The other day during a frantic scramble to get my one-year-old to music class, I watched her perform her latest trick—slipping into her little gym shoes and tightening the Velcro straps all by herself. She then stared at me as I sloppily filled the stroller with diapers, toys, string cheese, and other random items until I rattled off something like, “Good job, Jasmin. You’re so smart.” She flashed all eight of her teeth at me. As I started to put my own shoes on, Jasmin proceeded to rip hers off. “Jas, put your shoes back on; we need to go!” I said. She proficiently slid them back on and looked up again. “OK, let’s go!” I pleaded, to which she replied “Ehhhhhhhh!” (Translation: “That’s not what I want!”)
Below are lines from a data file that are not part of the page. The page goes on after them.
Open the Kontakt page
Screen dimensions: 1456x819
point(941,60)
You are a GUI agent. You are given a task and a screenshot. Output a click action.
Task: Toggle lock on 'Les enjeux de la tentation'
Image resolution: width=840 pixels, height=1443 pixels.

Because I was in no mood for this debate, I cheered, “Good job, my little smarty pants!” For good measure, I clapped. She clapped, too. Great, I thought, now we can go. But instead, she took her shoes off again. We ended up missing half the class. Worse yet, I had created a praise junkie. Even at this young age, my daughter craved to be rewarded for her feat. I kicked myself because, as an emotional intelligence teacher, I should know better.
Our child performs; we praise—often without thought. What’s the harm, right? After all, it’s just a quick verbal pat on the back. But here’s the harm: Praise often motivates children . . . to receive more praise. And when praise labels a child (e.g., “I am smart”), it’s easy to focus on looking good instead of learning. In fact, research reveals this focus on looking good can become so intense that it encumbers kids from taking simple chances such as raising their hands in class. In short, telling kids they are “smart” can make them act the opposite. So how should we praise our kids to build an effective motivational framework? Check out three research-based strategies below:
1. Praise the process, not the person
The research: In groundbreaking studies, researcher Carol Dweck found that the way we praise kids can affect their mindset and, in turn, their propensity to take on challenges, persevere, and succeed academically. Dweck identified two particular mindsets: fixed versus growth.
Kids with fixed mindsets believe things such as intelligence, character, and creative ability are innate and immutable. In other words, no matter how much they study or how much effort they exert, they’re pretty much stuck with the cards they’ve been dealt. Because children with fixed mindsets believe their potential is capped, they avoid challenges that test their abilities.